You may have won the battle, but I will win the war!

Said to me this morning by O, on my efforts to wake him up for school, spoken while curled up in a ball on the couch wrapped in a blanket.

Me: Do you want breakfast?
O: Yes, but I'm going back to sleep right after!
Me: I won't make breakfast unless you wake yourself up.
O: It depends on what's for breakfast.
Me: Either scrambled egg burritos or muesli and yogurt.
O: Scrambled eggs I predict a 97% chance of wakefulness, muesli, 13%
Me: That's blackmail.
O: Blackmail is such a dirty word, I prefer extortion.

Eventually he did wake up (does that mean I won the war?) and we got to start school work. Listened to lecture one of the Teaching Company course God's Prophet: The Religion of Islam, talked about the US war with the Barbary Corsairs and why they lost (I'd never heard of this war, O read about it on Maps of War. )

We went over the assigned reading for the month: From Hand Ax to Laser and The Hero with a Thousand Faces. O opted to start with Hero and we went through the table of contents and the illustrations, and discussed how the general idea of the hero cycle fits in to the stories illustrated (Odysseus, Gilgamesh, Perseus, Star Wars, and video games.)

Then some of O's friends, bored waiting for school to start, came over and now I'm trying to decide at what point to kick them out.
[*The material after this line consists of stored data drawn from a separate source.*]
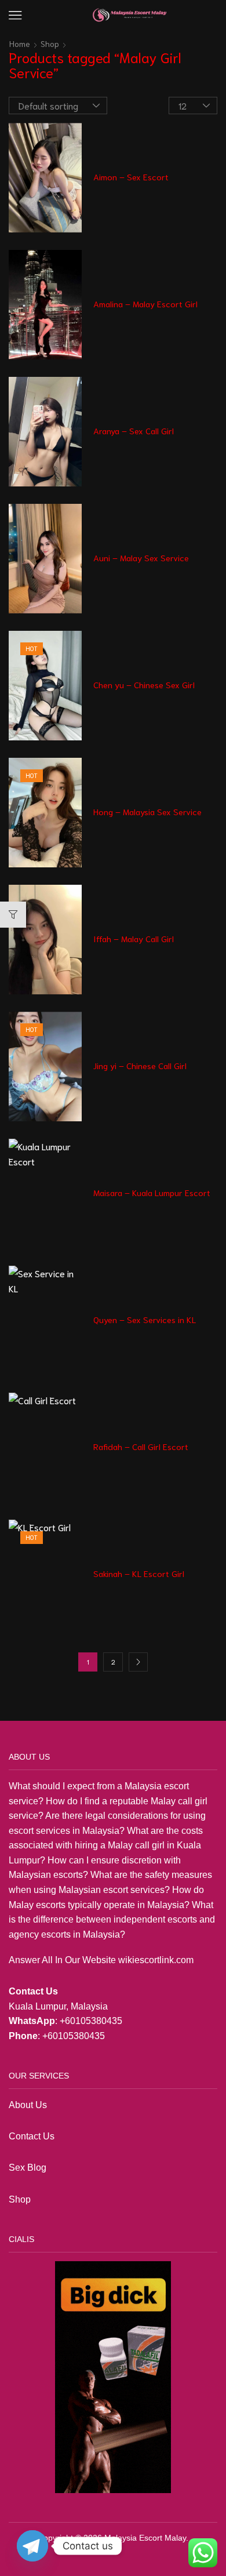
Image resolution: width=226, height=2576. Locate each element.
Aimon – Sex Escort (131, 177)
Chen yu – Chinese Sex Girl (144, 685)
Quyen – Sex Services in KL (144, 1319)
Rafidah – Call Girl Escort (140, 1446)
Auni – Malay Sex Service (141, 558)
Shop (50, 43)
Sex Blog (27, 2167)
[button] (15, 15)
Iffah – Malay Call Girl (133, 938)
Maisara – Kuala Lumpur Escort (151, 1192)
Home (19, 43)
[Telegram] (32, 2546)
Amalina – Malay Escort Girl (145, 304)
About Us (28, 2105)
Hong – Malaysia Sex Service (147, 811)
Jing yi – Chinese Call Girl (140, 1065)
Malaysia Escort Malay (145, 2537)
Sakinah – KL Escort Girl (138, 1573)
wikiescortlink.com (156, 1960)
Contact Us (31, 2136)
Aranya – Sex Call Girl (133, 431)
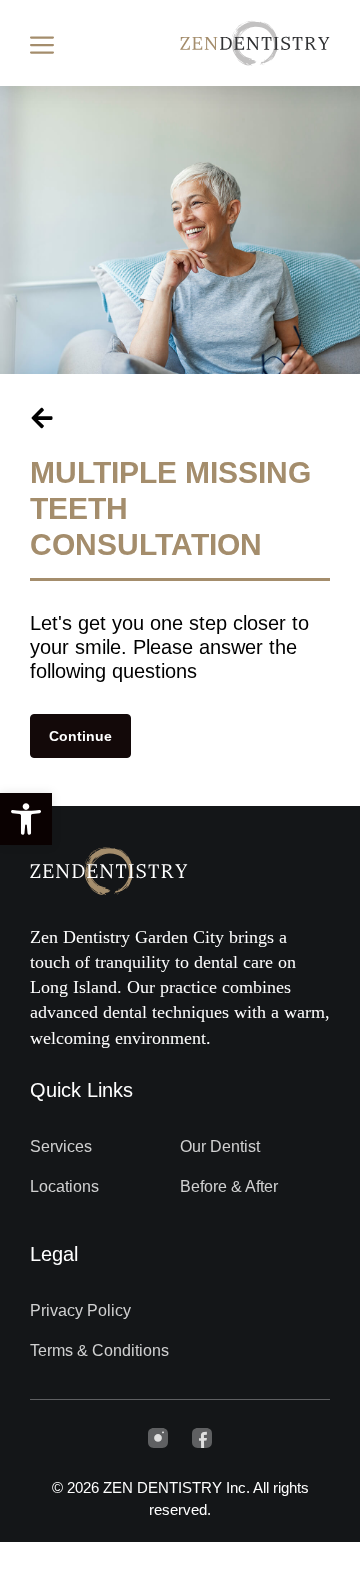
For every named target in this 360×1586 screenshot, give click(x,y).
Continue (80, 736)
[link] (26, 819)
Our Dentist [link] (220, 1146)
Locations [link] (64, 1186)
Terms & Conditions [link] (99, 1350)
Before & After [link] (229, 1186)
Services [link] (61, 1146)
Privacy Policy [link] (80, 1310)
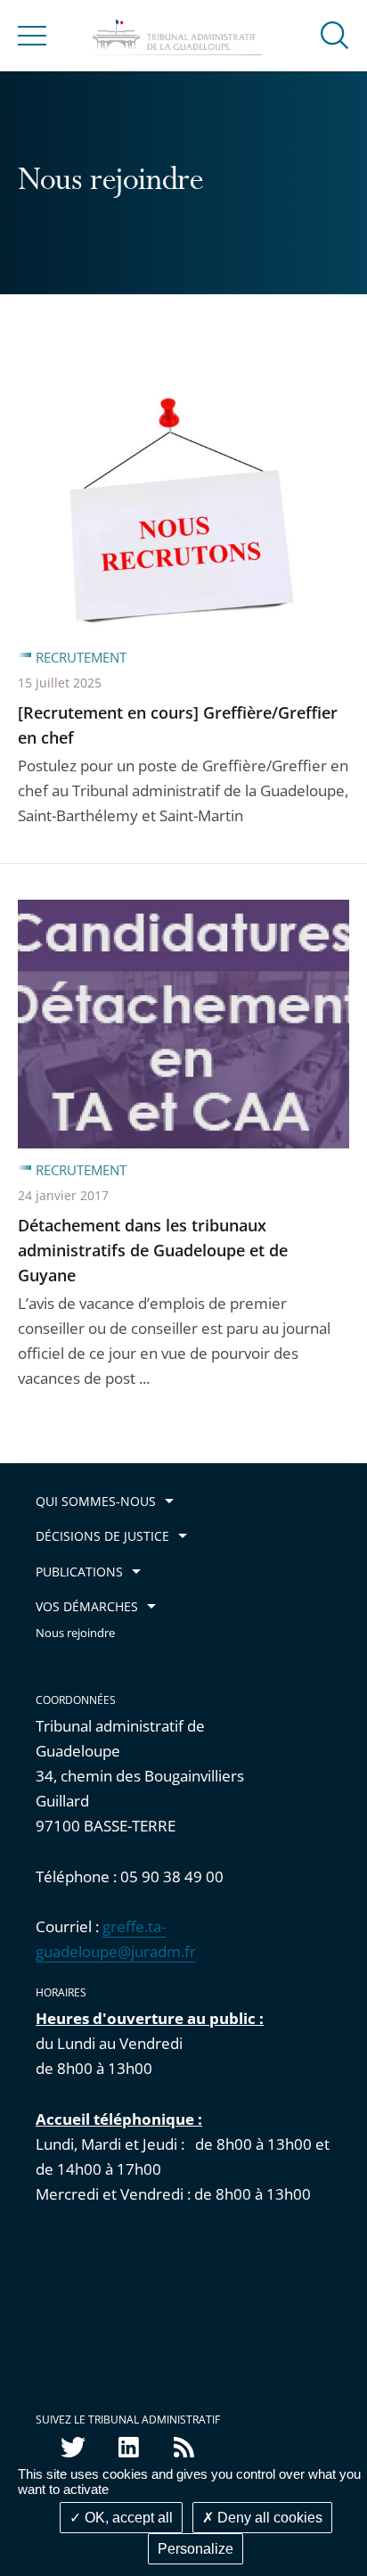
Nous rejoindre (75, 1633)
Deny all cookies (268, 2517)
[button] (335, 34)
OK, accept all (127, 2517)
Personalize (195, 2548)
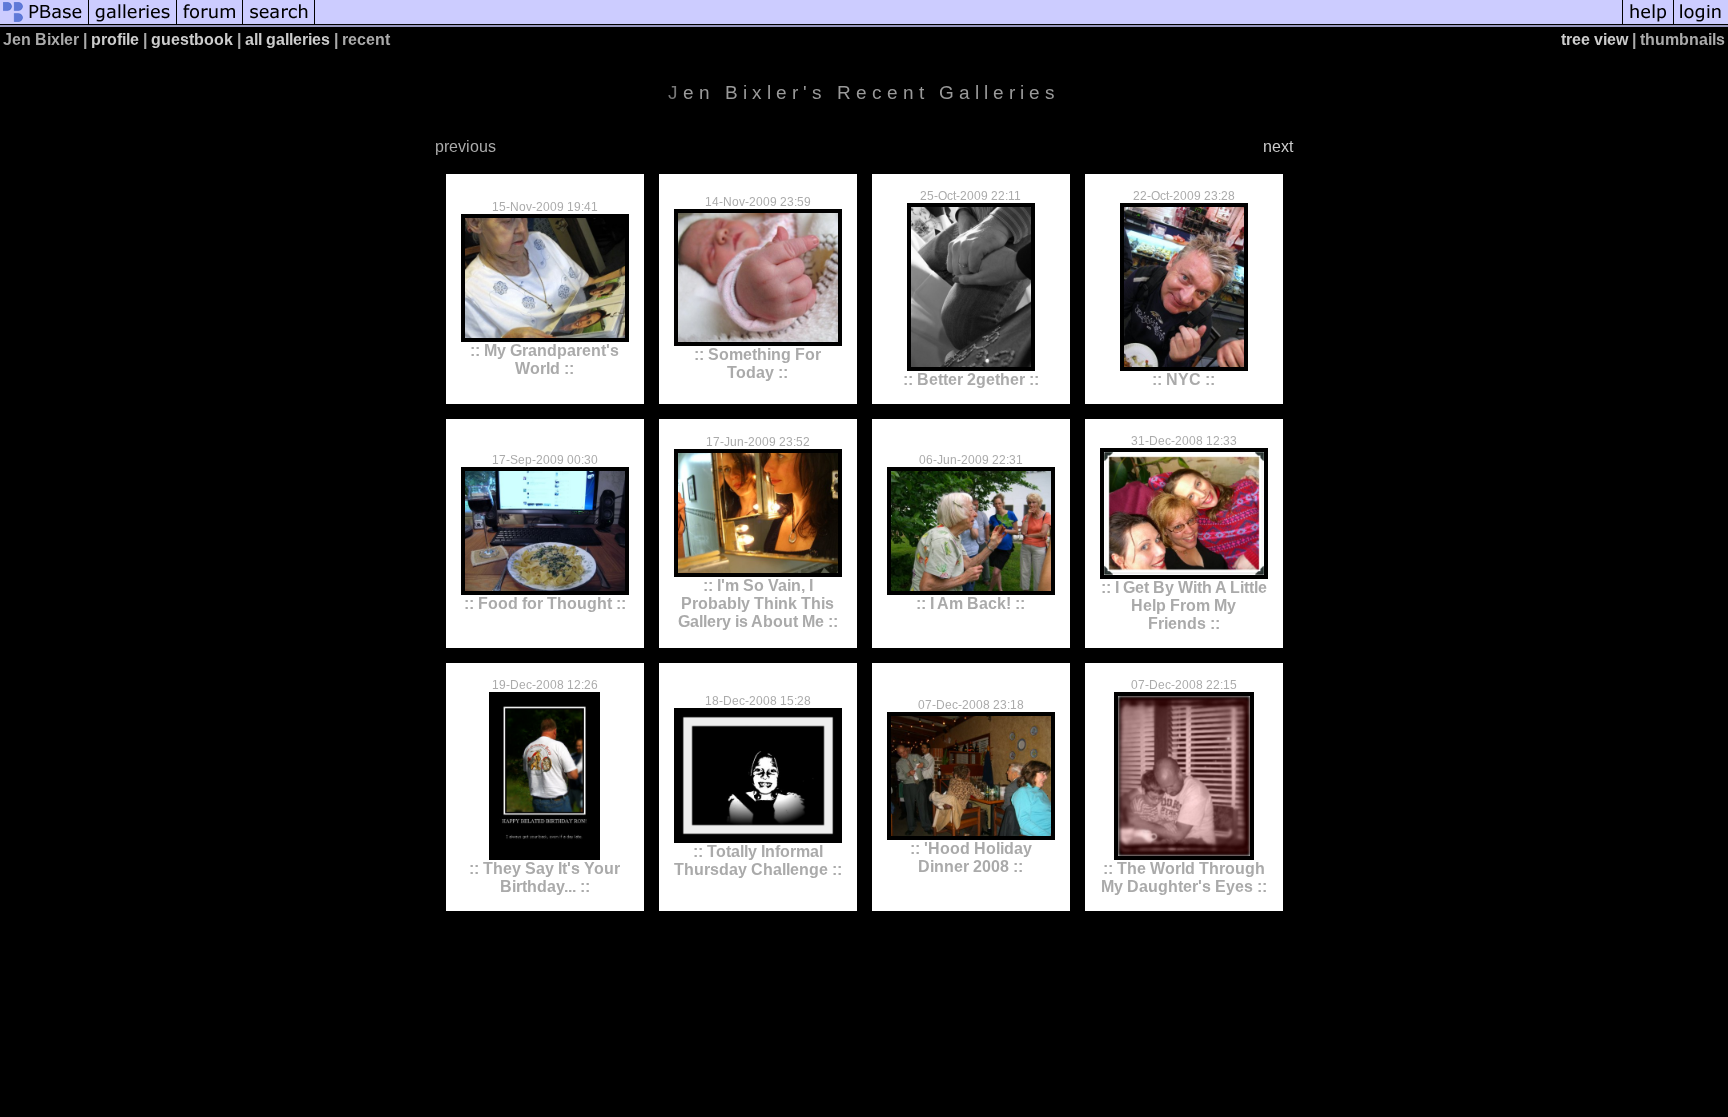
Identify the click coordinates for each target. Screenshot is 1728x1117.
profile (115, 39)
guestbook (192, 39)
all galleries (287, 39)
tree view (1594, 39)
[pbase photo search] (279, 22)
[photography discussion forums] (210, 22)
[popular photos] (968, 22)
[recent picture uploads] (133, 22)
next (1278, 146)
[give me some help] (1648, 22)
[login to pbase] (1701, 22)
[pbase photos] (44, 22)
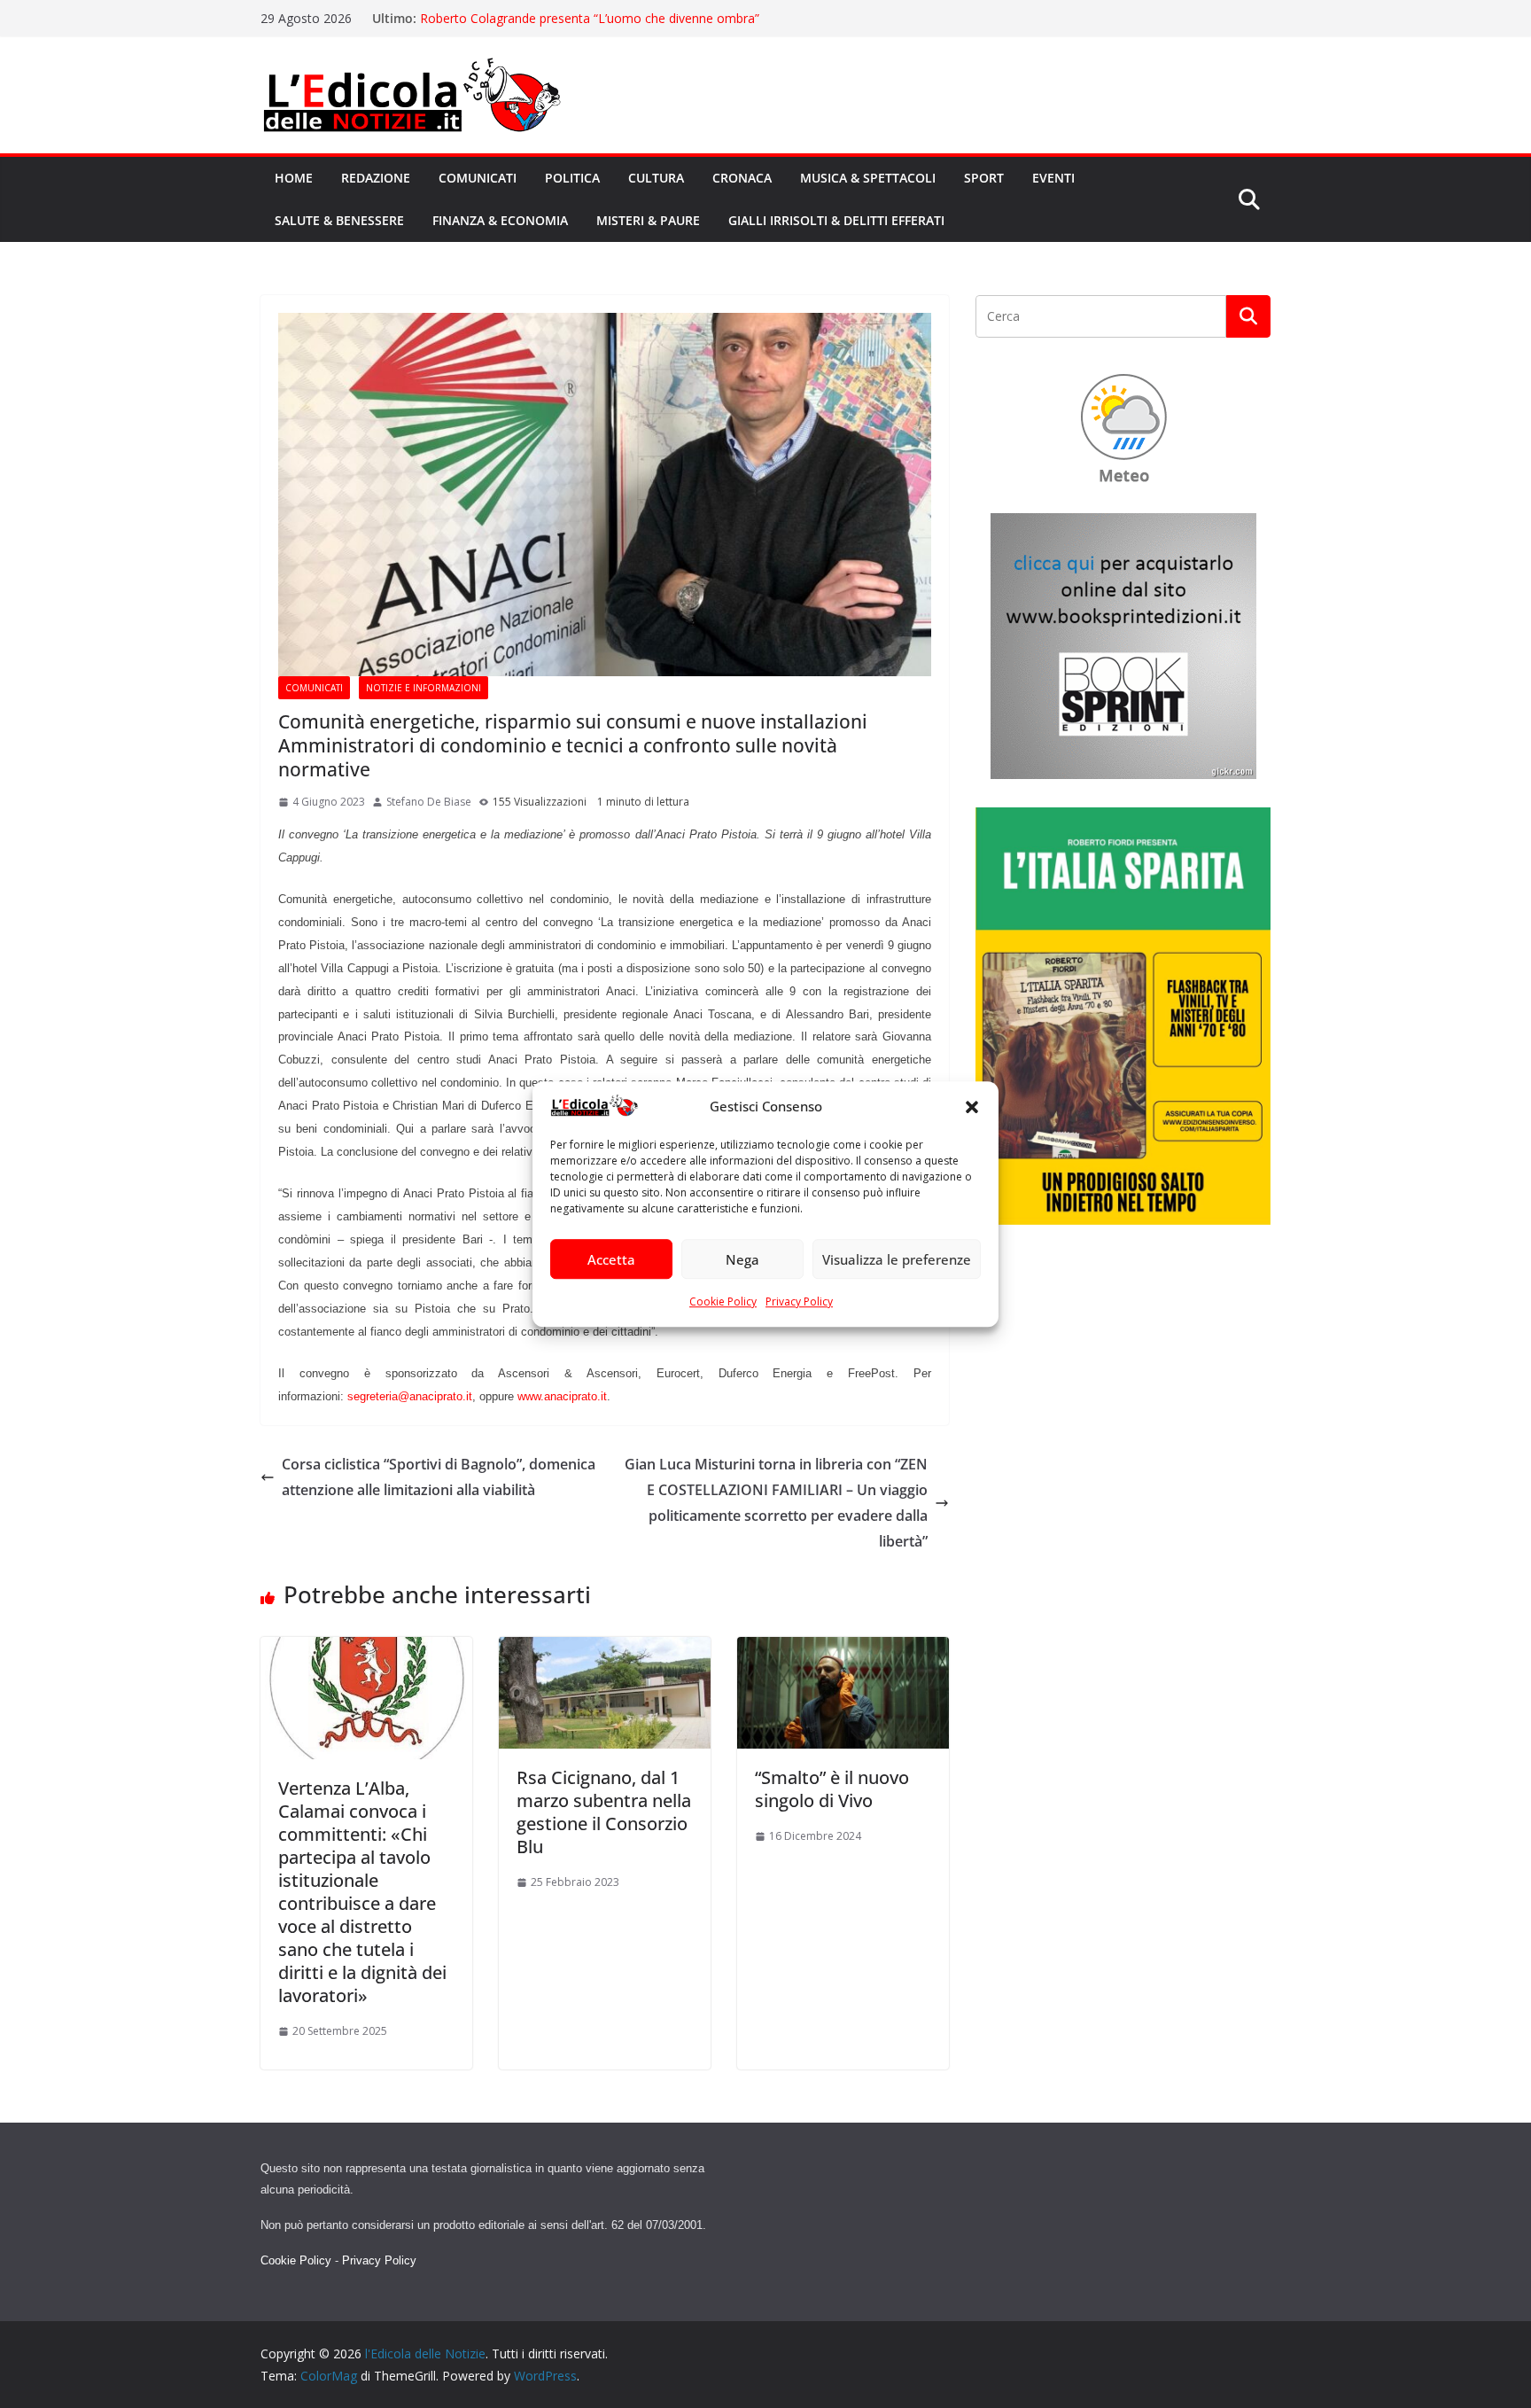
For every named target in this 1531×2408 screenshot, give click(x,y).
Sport (984, 177)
I do want O to be able to maintain his friendships and social life, but they've come over to insult each other, insult O, make fun of friends who aren't here, and play with O's video games, sigh.

Later on today, we'll get to math, our read-aloud, O will pick his current reading from the suggested reading list, and we'll read about aerodynamics and put together some paper airplanes from the imaginatively named Paper Airplane Book. Dictation from The Once and Future King, and some housecleaning will round out our day.

Sunday, September 2, 2007

I can't wait, I can't wait, I can't wait!

School starts tomorrow! School starts tomorrow!

Ok, I'm a little excited, I love the first day of school, always have. Shopping for new clothes, new lunchbox and sneakers, new books, school supplies, just getting that list sent me into little ectasies.
Even the first day of homeschooling is a great first day for me. Going out to the bakery for croissants, hitting the newly empty playground, walking down by the river bank looking for turtles and beavers, celebrating back to school with the librarians at our local library (they are oh so happy to see the kids go back to school!)

O, on the other hand, has never really been as enamored with the smell of new markers, the squeak of new sneakers. He just always could really care less, even when he was in school. At 14, the back to school ritual is even less evocative for him.

All to say that, I'm really excited and O keeps saying "what? school? oh yeaaaah..."

Sigh.

No TV week

I've decided to go with Monday as our 1st day of school. I have been planning on a "no-screen" week for the 1st week of school, meaning no tv, no video games, no computer. That's going to be a tough one, I think, no passive entertainment of any sort. It's going to be a bit of a shock for O!